The bone bruise on his right ankle that will require another MRI today has been a painful experience for Red Sox pitcher Curt Schilling, but he showed there was definitely nothing wrong with his backbone yesterday at Fenway Park.

After giving up second-inning solo home runs to Pat Burrell and David Bell and an RBI single to Placido Polanco an inning later, Schilling came back to the dugout angry and frustrated. Determined not to repeat his mistakes, he reached back for something extra to finish with a flourish -- striking out Jim Thome on a 97-mile-per-hour fastball that jammed the major league's home run leader to end the fifth inning and struck out three in the sixth while again hitting 97.

"I was [ticked off] after the third inning the way I was pitching," he said after the Red Sox had pulled away for a 12-3 win, improving the righthander to 10-4. "I didn't come out of the blocks like I wanted to. I warmed up horribly today. I didn't feel strong. I had a quick first inning, but they kind of forced me out of my routine as far as pitch selection. I started throwing a lot of breaking balls early and started falling behind in the count."

Schilling saw that 3-0 deficit change quickly into leads of 4-3 and 6-3, after which his goal was to keep his former team from making a comeback. "It was a huge pick-me-up," he said. "In my mind, after that [four-run third] inning, I was going back to my fastball. If I was going to give up a run, it was going to be on a pitch I wanted to make instead of allowing hitters to dictate my tempo and my selection."

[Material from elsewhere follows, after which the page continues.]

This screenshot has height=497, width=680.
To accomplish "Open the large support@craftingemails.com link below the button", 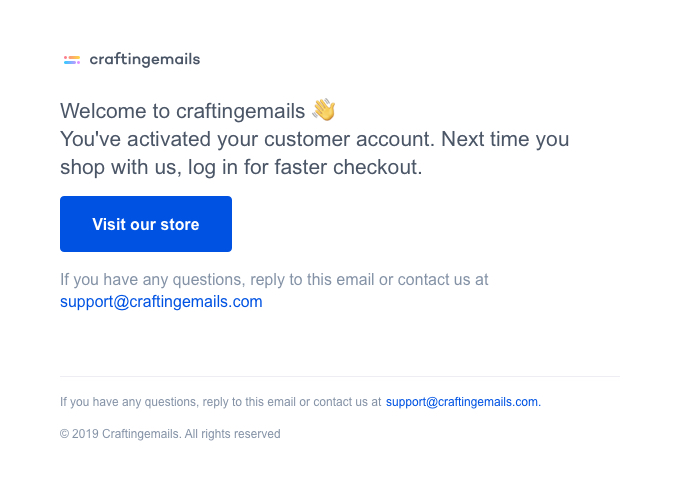I will point(161,301).
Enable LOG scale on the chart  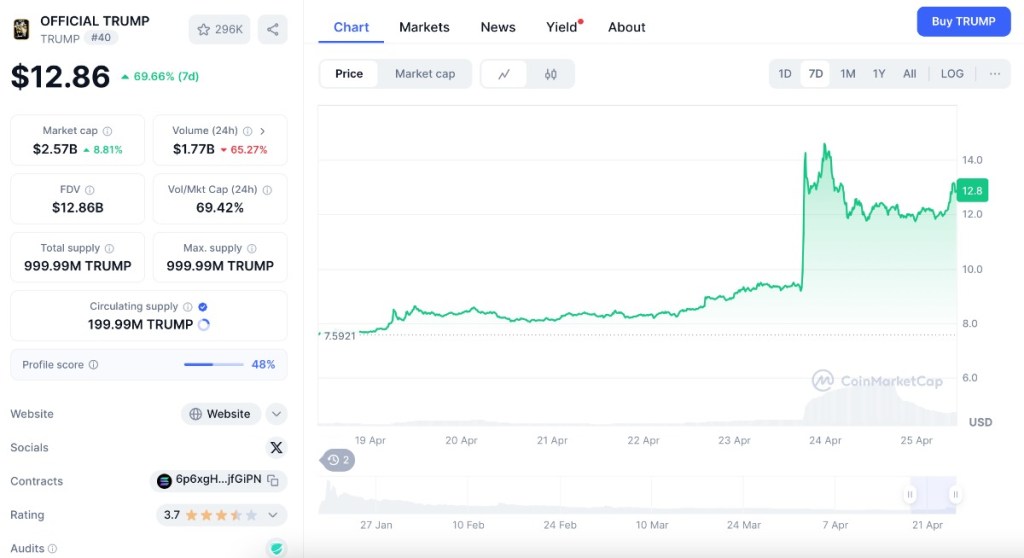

When Chase Utley and David Bell stroked back-to-back one-out singles to put runners at the corners in the sixth, Schilling bore down. "I'm thinking that if I don't make some pitches, I'm out of the game and they're back in it," he said. Schilling said when he came back to strike out Jason Michaels and Todd Pratt with a combination of heat (to Michaels) and heat and a third-strike slider to Pratt, it was the first time this season he'd been able to reach back for something extra -- which had a lot to do with the way he's felt over the last week or so.

"I don't pace myself," he said. "Mechanically I'm comfortable and sound enough that I'm not going to wear myself out. Those last two hitters, it was everything I had. You're either going to make pitches or you're going to lose the game. And those last two batters were the game for me."

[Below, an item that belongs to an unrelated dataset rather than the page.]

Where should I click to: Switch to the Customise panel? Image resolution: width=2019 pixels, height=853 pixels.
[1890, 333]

The Schilling-Thome confrontation in the fifth came with two outs, Bobby Abreu standing on second, and the Red Sox holding a 4-3 lead. "Jimmy's arguably the hottest hitter in the game," said Schilling. "I live for those kind of things. That's what makes the hours in the back room and the studying and preparation worth it when you go up against the best in the game and you come out ahead -- because it doesn't happen a lot. It was a big situation."

Phillies manager Larry Bowa had his hitters going after first pitches early -- and for a while, the plan was successful. Bowa said Schilling's game is to get ahead of hitters, but while Schilling didn't have his best stuff at the beginning of the game, said Bowa, "he made pitches when he had to. You're not gonna get a lot of runs off Schilling. He had a couple of jams and he reached back and he did what he had to do."

Bowa's strategy placed Schilling in danger of losing his first game at Fenway this season, but according to Red Sox manager Terry Francona, Schilling and his teammates found a way to win.

"They hit a couple of mistakes by Schill and we were down early," said Francona. "He might have gotten away from his game plan a little bit and it seemed like when we scored the [four] runs he just said, `OK, if they're going to beat me, they have to beat me doing it my way' and they weren't able to do that."

Added Francona, "I thought he really showed a lot. When he reached back in that sixth inning he was getting to be about out of gas, but I saw him hit 97. That's not just being a good pitcher. That's having a lot of heart."